-------- Dataset rows --------
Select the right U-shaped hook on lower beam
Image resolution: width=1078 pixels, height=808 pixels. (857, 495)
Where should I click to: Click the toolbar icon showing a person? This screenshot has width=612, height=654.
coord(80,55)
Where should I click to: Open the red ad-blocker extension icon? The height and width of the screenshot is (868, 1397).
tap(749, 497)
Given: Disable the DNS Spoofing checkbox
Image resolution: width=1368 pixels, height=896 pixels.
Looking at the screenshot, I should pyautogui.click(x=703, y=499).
--------
-------- Dataset rows --------
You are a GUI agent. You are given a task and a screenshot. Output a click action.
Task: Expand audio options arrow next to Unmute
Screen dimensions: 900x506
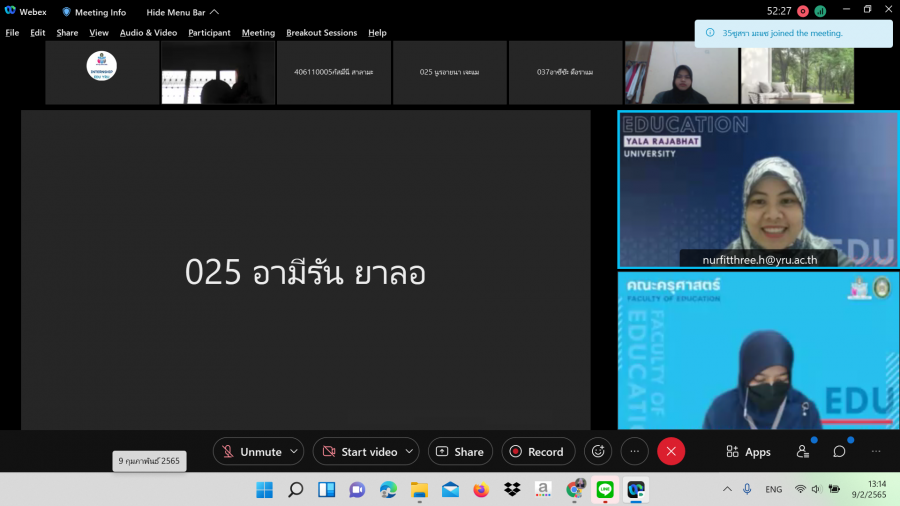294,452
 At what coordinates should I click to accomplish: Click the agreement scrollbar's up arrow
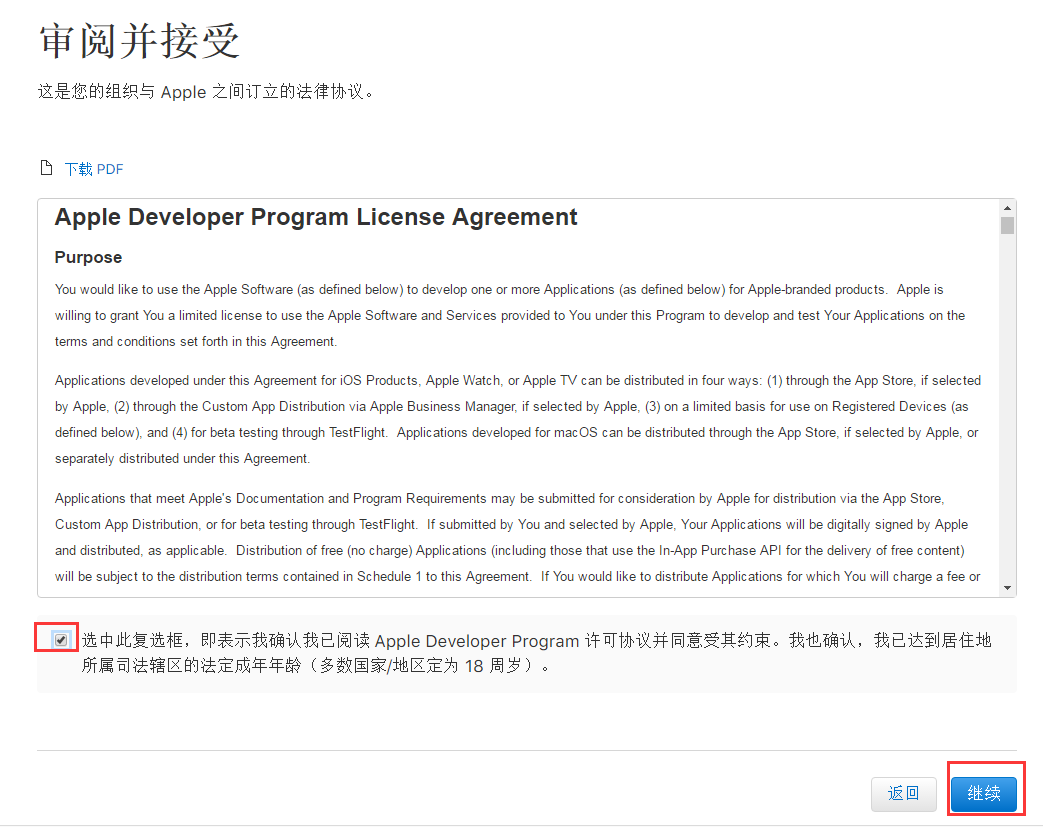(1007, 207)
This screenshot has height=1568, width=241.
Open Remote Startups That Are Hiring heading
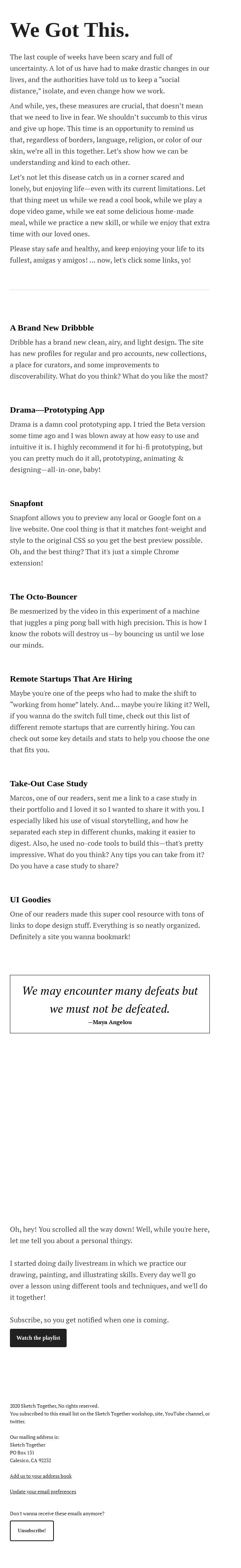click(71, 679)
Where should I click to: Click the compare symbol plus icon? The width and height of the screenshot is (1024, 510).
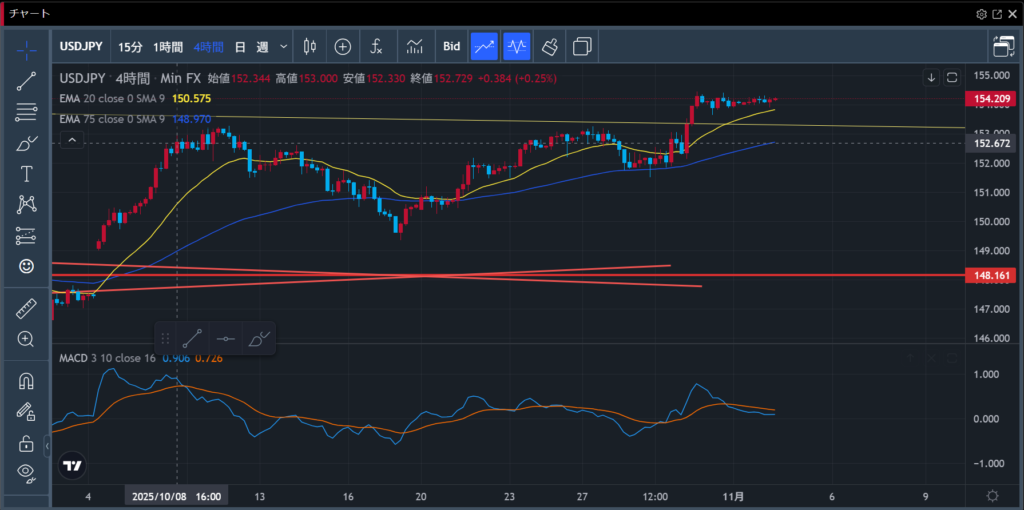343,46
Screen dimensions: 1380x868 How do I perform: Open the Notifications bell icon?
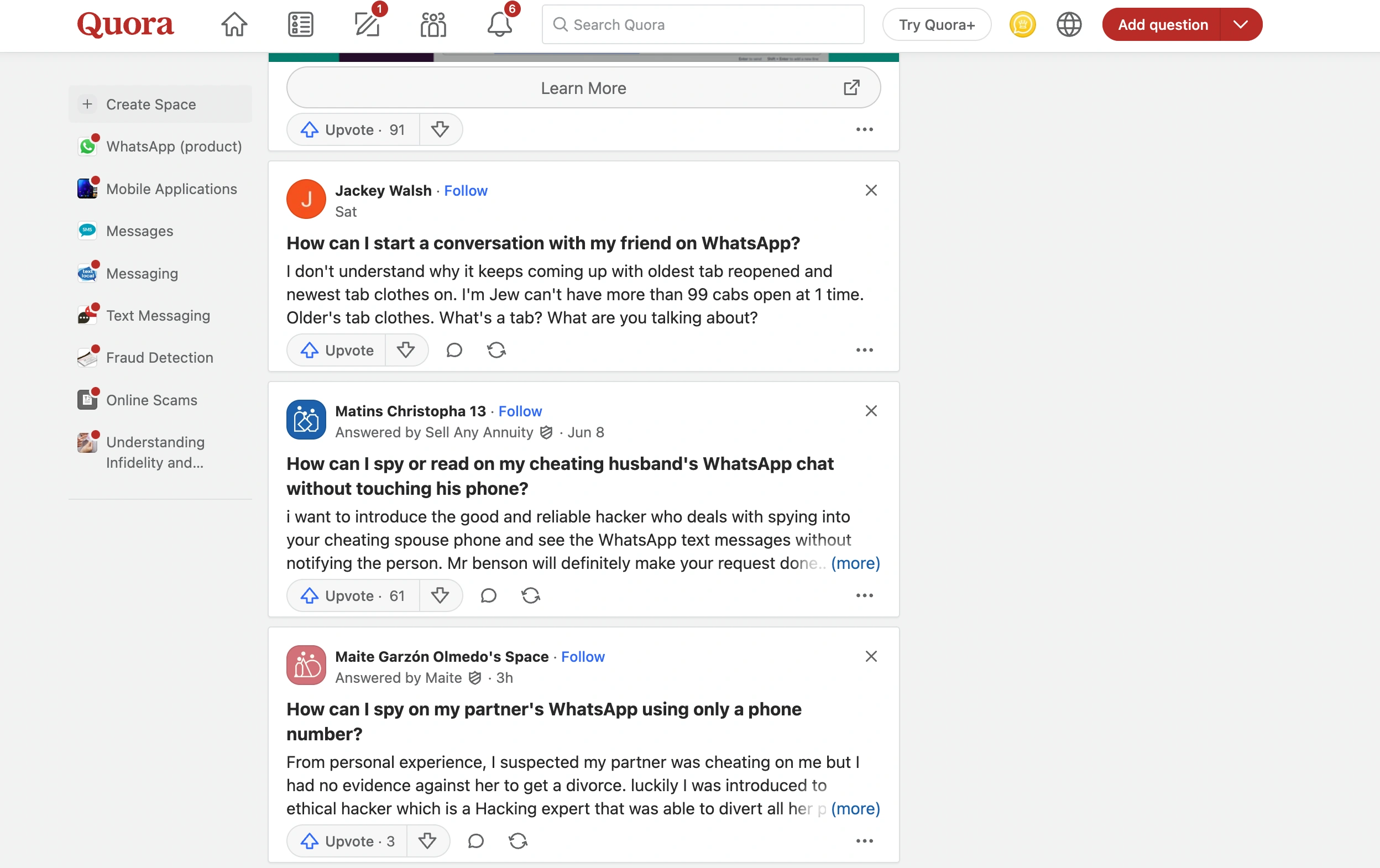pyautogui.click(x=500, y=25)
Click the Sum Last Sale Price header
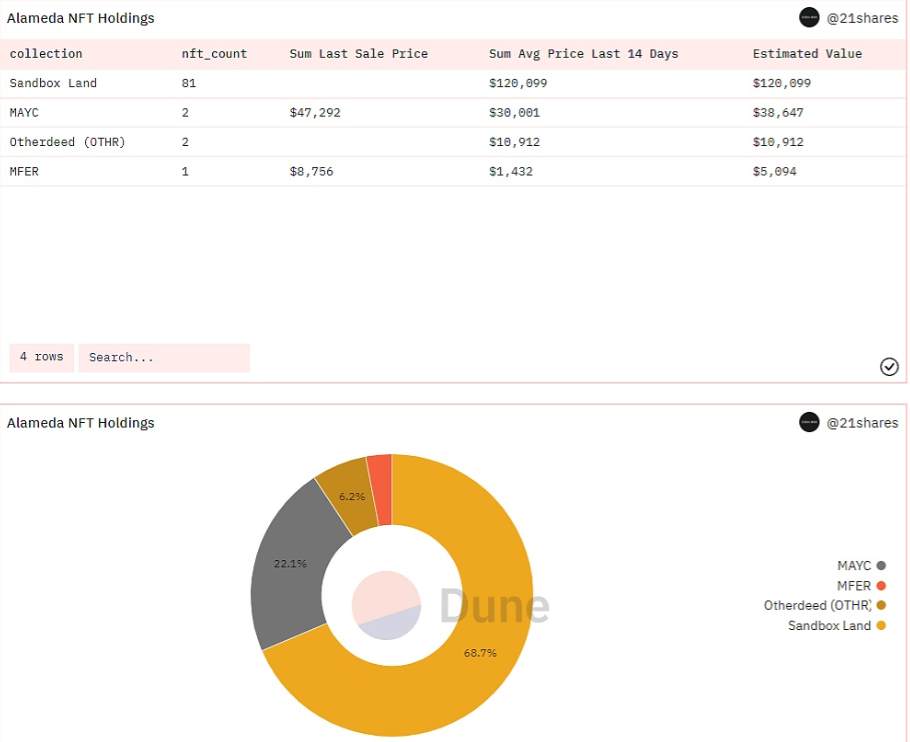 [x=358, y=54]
--------
-------- Dataset rows --------
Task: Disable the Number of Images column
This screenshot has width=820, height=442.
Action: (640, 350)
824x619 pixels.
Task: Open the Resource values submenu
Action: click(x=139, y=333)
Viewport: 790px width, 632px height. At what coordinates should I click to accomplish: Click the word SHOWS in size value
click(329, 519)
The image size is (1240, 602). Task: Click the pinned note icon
--------
:: Directive ::
Collect every line of the material above that contains the string "size", and copy each one out in full.

:: Response to this exercise ::
Viewport: 790px width, 632px height. At what coordinates should I click to accomplish: Click the word SHOWS in size value
The image size is (1240, 602). Task: Click the pinned note icon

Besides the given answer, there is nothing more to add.